WRITTEN EXERCISE A
Echo the passage of the post on Dennett and Gould between "Thu, 28 Aug" and "chapter slamming Gould.", inclusive.
WRITTEN EXERCISE B
In the post on Dennett and Gould, which paper by Gould and Lewontin does Dennett attack?

Dennett v. Gould [ was: RE: BISCA-97. ]

Joe Barrera (joebar@MICROSOFT.com)
Thu, 28 Aug 1997 09:55:04 -0700


> I'd recommend taking a look at Daniel Dennett's _Darwin's Dangerous
Idea_.
> It's an interesting book on Evolution. I bring it up mainly because
he
> spends an entire chapter slamming Gould.

A good review of Dennett's book
(http://www.anatomy.su.oz.au/danny/book-reviews/h/Darwins_Dangerous_Idea
.html) covers Dennett's critique of Gould:

"This is followed by a chapter devoted almost solely to Stephen Jay
Gould. Dennett continues his argument for the power of adaptionism with
an attack on its most famous critique, Gould and Lewontin's famous
'Spandrels of San Marco' paper. Dennett's basic argument is that Gould
and Lewontin's arguments are misaimed, that 'genuine' Darwinians have
always shunned both panadaptionism and preadaptionism, and that 'good
adaptionists are always on the lookout for hidden constraints'.

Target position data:

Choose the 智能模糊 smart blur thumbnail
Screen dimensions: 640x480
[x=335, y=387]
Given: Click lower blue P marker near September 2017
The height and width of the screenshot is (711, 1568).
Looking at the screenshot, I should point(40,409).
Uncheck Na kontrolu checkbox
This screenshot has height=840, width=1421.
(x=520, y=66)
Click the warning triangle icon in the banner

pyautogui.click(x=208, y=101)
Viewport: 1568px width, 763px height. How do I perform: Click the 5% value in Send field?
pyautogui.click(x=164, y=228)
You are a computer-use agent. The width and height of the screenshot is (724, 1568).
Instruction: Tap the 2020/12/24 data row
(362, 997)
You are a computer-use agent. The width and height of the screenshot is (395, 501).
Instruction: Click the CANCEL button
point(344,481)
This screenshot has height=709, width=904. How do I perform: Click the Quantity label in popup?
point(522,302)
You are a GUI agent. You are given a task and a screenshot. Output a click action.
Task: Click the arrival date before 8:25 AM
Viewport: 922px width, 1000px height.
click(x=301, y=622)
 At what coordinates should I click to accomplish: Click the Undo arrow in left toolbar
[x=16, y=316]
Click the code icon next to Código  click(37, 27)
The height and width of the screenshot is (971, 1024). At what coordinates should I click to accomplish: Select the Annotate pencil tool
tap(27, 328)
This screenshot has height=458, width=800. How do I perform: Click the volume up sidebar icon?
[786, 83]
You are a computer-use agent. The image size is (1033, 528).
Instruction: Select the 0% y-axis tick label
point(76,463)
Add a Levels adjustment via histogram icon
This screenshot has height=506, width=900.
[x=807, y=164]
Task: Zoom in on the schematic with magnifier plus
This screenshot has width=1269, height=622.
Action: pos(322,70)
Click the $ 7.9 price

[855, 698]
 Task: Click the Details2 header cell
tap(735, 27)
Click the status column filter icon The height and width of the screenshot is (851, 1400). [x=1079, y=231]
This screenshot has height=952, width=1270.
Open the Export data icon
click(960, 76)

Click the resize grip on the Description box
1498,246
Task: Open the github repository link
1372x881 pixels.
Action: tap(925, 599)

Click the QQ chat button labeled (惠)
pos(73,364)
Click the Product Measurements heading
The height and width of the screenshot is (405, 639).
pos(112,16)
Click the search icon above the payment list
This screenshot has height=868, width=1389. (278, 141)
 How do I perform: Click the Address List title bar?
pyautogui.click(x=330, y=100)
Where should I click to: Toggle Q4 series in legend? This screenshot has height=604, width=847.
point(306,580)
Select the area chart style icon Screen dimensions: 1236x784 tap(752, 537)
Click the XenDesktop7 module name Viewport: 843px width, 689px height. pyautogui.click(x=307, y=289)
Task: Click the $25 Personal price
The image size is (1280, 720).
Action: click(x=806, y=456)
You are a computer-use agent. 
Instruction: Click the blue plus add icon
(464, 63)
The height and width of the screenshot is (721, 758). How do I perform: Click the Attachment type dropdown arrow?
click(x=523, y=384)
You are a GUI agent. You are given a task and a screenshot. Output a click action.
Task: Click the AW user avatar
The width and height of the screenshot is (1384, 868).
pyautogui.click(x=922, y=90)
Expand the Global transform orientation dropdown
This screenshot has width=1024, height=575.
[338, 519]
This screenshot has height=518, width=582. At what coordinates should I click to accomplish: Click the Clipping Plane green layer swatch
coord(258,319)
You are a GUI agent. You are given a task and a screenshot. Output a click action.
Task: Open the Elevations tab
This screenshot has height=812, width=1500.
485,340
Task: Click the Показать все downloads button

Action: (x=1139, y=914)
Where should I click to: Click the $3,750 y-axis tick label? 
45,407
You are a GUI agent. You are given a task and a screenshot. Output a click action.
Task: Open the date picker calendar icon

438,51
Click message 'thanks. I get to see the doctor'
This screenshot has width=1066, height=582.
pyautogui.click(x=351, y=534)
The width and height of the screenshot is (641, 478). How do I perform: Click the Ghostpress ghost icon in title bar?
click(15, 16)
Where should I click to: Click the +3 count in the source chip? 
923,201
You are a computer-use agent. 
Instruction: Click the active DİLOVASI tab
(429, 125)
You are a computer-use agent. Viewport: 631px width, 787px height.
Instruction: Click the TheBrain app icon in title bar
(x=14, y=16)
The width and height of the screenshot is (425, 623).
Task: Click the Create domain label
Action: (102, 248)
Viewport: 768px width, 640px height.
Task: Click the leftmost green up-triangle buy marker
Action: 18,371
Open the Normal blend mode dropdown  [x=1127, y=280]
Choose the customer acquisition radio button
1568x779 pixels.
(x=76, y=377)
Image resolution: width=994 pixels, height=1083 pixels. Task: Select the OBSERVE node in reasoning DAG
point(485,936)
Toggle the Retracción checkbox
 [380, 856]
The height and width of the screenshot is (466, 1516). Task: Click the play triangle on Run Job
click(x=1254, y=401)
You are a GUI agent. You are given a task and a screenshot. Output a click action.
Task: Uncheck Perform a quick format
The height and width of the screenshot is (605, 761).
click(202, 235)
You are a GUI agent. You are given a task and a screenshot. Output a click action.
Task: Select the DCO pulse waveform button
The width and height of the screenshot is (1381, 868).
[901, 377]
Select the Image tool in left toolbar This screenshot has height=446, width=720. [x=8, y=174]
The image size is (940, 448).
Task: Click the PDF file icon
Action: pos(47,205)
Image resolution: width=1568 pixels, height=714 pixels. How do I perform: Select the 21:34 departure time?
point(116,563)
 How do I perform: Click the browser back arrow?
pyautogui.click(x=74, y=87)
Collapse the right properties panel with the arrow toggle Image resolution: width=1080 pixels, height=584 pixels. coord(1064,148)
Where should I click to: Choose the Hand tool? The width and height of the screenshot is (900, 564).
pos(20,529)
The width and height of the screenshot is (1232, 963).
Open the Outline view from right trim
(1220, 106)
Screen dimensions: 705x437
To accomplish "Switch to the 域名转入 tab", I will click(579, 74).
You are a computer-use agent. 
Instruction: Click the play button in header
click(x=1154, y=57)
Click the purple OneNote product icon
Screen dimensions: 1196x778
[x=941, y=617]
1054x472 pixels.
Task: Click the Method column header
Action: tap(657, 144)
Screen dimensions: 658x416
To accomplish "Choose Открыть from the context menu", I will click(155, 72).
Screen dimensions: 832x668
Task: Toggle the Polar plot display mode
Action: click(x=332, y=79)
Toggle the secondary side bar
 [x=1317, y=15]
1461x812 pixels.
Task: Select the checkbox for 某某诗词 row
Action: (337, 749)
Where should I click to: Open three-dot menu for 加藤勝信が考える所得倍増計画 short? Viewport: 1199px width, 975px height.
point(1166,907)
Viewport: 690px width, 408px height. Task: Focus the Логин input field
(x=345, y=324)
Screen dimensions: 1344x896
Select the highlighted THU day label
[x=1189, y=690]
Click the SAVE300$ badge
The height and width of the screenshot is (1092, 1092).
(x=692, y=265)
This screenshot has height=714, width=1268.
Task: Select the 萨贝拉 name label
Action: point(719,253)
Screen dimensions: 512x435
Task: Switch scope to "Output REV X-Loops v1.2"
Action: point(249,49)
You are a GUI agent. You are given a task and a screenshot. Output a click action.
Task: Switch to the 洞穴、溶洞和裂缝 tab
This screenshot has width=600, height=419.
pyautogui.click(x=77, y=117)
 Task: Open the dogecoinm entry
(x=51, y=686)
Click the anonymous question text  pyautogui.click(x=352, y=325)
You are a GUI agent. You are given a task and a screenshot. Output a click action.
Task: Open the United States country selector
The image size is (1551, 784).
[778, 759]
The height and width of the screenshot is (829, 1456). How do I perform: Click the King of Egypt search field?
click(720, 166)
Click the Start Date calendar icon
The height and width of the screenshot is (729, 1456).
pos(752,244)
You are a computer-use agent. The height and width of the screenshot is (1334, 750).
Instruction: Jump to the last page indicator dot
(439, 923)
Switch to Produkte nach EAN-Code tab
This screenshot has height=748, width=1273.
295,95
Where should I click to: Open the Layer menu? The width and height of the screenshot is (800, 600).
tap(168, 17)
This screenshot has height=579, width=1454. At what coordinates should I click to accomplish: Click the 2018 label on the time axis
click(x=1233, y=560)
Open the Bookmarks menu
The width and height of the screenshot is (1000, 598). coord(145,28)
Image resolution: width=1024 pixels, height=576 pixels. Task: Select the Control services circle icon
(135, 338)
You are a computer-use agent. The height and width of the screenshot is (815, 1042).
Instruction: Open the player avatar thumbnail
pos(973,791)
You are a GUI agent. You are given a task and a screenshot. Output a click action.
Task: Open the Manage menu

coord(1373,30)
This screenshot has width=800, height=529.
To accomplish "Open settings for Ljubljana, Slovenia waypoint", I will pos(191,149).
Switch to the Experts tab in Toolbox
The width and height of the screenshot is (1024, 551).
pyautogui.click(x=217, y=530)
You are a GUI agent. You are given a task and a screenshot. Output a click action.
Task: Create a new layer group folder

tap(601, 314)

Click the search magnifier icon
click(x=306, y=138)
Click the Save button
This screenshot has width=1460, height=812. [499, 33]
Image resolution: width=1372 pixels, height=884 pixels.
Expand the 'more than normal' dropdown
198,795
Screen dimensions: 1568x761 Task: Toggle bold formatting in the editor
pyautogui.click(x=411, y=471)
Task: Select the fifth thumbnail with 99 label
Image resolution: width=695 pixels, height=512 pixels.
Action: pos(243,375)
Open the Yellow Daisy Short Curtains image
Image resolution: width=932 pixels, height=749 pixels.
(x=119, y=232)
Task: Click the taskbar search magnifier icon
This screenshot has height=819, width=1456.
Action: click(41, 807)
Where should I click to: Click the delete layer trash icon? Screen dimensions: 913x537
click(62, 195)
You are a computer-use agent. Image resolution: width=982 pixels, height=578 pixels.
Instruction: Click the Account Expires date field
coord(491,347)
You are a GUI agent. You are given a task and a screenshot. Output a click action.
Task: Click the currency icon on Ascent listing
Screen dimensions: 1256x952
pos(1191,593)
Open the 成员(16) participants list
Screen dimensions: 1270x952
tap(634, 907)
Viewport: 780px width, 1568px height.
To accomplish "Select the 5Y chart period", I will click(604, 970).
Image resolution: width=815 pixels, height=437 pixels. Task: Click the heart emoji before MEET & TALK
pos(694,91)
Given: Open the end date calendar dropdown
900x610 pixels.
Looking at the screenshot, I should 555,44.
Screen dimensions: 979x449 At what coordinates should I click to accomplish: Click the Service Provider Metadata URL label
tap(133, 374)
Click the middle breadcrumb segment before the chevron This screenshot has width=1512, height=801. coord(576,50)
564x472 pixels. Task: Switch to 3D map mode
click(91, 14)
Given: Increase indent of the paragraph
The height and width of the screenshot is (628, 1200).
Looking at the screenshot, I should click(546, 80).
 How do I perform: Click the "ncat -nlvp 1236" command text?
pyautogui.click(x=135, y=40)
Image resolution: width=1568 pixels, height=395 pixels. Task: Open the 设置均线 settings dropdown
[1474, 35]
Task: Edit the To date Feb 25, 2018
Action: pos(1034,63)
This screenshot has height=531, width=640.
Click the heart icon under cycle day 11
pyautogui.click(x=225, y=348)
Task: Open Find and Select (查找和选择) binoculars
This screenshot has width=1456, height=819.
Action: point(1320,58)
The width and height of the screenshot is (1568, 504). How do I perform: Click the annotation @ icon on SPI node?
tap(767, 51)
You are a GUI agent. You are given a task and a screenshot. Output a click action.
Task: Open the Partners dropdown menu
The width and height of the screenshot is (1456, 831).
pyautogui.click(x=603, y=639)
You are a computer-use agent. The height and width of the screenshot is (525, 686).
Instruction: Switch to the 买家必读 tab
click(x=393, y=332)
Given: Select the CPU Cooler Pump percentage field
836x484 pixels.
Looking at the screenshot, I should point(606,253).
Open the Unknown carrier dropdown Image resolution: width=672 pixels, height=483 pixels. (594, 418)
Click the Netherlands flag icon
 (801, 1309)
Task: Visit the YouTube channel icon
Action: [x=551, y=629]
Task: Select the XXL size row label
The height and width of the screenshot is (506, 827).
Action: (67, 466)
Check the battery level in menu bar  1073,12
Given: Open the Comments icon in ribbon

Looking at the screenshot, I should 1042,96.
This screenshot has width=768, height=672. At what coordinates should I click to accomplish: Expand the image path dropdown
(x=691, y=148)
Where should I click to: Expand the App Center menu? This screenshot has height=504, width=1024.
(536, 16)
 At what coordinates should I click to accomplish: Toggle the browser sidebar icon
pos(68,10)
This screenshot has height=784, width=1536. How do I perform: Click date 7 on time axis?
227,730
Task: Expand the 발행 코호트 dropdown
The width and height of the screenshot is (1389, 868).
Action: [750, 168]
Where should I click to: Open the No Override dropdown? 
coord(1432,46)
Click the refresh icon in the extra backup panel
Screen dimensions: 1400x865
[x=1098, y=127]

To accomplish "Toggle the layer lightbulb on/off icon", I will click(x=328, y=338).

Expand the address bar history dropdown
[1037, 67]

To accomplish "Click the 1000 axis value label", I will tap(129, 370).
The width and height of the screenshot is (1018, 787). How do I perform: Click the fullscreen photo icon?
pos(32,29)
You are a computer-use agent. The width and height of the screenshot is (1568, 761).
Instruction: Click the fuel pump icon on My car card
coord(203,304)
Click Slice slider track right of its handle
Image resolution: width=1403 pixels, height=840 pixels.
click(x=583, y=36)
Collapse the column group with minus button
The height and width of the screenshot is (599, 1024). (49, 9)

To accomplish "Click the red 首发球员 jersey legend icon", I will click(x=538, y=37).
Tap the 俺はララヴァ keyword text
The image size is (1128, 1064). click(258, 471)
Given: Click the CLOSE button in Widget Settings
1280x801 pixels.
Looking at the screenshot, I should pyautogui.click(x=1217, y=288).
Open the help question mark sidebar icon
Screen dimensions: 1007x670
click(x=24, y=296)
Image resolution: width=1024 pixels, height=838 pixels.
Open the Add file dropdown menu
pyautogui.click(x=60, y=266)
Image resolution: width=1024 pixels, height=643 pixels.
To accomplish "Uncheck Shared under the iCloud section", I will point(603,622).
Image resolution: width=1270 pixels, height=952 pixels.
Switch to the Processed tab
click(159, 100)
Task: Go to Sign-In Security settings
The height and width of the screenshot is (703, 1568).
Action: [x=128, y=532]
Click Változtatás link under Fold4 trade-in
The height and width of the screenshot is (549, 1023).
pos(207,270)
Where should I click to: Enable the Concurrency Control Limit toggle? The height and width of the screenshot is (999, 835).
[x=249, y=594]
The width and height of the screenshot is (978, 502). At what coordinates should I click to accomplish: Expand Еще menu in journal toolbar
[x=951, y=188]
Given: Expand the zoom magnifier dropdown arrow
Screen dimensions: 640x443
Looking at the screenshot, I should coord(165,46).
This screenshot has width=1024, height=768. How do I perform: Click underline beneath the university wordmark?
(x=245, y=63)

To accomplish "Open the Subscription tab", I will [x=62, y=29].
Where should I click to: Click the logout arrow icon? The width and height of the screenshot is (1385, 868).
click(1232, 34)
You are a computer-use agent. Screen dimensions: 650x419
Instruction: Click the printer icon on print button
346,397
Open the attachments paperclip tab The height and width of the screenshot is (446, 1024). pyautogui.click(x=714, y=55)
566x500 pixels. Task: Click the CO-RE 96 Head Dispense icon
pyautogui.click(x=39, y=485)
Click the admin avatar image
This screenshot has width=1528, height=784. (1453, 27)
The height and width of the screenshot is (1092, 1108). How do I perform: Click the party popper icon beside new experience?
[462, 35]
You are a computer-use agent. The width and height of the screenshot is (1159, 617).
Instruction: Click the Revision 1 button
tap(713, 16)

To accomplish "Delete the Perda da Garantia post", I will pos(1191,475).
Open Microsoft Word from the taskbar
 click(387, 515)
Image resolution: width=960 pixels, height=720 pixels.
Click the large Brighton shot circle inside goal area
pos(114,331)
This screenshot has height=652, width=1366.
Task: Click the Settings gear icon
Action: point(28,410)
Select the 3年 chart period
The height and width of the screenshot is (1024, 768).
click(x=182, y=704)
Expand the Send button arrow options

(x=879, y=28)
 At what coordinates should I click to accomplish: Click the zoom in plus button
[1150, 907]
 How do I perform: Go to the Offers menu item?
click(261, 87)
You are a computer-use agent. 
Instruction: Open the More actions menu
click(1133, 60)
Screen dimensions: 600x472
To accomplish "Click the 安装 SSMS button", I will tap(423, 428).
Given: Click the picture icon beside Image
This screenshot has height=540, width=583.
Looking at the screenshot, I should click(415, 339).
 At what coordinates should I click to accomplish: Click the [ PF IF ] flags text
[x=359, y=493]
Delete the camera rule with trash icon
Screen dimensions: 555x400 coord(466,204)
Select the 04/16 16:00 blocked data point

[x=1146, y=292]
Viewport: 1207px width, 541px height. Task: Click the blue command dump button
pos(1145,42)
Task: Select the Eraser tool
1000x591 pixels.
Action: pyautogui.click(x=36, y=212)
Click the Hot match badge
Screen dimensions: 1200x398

FINAL RESULT A
Thu, 28 Aug 1997 09:55:04 -0700


> I'd recommend taking a look at Daniel Dennett's _Darwin's Dangerous
Idea_.
> It's an interesting book on Evolution. I bring it up mainly because
he
> spends an entire chapter slamming Gould.

FINAL RESULT B
The "Spandrels of San Marco" paper.